Whoever comes up with these whack-a-doodle storylines clearly hasn't done a basic demographic analysis.
Pop, NK: 24.5 mil
Pop, US: 310 mil

Where do the Norks come up with the extra 30 million people to police the US?

Guardian said...

In the story-line, Kim Jung-Un actually proves to be a competent, inspiring leader (HUGE leap there, I know). He unifies North and South Korea, so that's a total of ~73M to work with. Then he conquers Japan and some other Asian-Pacific countries while the US is suffering an expanded war in the Middle East and a (further) economic meltdown based, in part, on oil prices.

All that said, I'm not defending it.
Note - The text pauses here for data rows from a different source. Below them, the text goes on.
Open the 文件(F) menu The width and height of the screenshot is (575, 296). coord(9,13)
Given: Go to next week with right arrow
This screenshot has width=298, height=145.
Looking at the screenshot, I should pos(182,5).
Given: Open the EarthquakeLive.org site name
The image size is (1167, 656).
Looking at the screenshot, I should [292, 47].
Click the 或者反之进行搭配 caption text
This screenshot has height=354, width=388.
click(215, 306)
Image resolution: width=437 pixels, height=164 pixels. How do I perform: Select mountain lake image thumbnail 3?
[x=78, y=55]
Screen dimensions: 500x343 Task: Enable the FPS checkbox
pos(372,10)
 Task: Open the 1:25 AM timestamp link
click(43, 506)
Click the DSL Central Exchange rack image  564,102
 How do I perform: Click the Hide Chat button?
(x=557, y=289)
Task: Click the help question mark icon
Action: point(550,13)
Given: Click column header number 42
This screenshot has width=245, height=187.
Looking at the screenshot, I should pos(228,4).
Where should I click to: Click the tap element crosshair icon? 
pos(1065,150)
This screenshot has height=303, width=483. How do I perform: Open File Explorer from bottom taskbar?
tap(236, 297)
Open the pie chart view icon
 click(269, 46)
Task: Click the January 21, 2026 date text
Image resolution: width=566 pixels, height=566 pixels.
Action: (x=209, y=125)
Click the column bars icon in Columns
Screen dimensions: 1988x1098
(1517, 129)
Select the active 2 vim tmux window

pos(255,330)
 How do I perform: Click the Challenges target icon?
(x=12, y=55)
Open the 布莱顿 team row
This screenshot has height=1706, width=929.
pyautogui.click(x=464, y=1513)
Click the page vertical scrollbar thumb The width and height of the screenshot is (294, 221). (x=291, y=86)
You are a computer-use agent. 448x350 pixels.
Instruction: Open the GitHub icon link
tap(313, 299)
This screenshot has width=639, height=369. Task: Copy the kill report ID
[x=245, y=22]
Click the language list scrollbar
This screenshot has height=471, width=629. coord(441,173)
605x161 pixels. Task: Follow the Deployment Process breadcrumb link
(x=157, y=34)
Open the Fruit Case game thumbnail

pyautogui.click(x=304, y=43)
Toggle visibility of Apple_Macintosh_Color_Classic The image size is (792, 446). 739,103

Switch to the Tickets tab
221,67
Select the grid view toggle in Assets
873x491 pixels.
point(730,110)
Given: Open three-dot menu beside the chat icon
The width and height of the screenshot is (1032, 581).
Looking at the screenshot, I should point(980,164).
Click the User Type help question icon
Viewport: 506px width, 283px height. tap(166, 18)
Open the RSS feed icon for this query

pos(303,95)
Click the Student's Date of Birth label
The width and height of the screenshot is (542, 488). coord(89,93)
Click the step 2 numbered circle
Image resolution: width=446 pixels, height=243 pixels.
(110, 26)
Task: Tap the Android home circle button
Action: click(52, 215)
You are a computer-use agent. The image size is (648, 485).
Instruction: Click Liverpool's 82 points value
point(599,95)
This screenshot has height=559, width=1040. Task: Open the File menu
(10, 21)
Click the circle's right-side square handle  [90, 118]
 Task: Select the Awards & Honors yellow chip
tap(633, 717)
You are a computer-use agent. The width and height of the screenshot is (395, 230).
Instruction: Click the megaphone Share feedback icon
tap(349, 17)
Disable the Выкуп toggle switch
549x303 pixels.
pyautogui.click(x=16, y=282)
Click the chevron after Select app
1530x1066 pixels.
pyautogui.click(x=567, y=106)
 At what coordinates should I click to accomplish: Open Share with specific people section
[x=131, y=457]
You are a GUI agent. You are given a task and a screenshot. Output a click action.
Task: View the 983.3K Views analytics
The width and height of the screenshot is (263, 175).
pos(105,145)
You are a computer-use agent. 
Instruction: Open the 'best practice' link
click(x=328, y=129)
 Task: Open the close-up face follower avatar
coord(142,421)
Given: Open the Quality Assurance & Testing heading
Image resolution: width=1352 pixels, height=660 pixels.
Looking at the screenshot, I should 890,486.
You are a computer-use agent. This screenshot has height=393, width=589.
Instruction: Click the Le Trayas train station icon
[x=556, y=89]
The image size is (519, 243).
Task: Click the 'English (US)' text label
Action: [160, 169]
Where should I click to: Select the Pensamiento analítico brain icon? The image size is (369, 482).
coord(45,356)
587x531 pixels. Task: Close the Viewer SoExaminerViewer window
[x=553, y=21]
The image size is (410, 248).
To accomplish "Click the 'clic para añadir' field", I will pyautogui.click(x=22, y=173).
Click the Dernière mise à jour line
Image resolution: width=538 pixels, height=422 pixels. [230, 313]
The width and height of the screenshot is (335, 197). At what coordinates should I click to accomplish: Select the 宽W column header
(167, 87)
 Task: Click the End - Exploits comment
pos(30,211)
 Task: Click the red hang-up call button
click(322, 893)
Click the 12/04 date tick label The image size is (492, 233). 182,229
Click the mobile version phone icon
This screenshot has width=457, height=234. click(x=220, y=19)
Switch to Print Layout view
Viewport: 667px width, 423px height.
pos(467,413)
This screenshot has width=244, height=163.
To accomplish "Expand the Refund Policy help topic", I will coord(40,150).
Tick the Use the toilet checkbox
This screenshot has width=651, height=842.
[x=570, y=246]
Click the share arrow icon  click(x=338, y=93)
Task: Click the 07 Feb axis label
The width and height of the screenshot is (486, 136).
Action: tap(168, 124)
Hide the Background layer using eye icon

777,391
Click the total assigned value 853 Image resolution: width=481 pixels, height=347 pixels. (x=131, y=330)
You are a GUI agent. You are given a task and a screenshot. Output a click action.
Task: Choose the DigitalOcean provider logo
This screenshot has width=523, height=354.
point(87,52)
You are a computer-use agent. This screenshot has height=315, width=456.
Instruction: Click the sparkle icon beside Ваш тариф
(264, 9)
The premise is very shaky, but it serves its purpose of giving you a chance to shoot at NORKs while fighting with a rag-tag band of rebels defending suburban Colorado.

BTW, I didn't clarify my overall read on the game. I give Homefront about a 7/10. It's OK to give you a military-themed FPS fix while you're waiting for Battlefield 3, SOCOM 4, or Ghost Recon: Future Soldier, but it is definitely NOT a must-have title in the genre.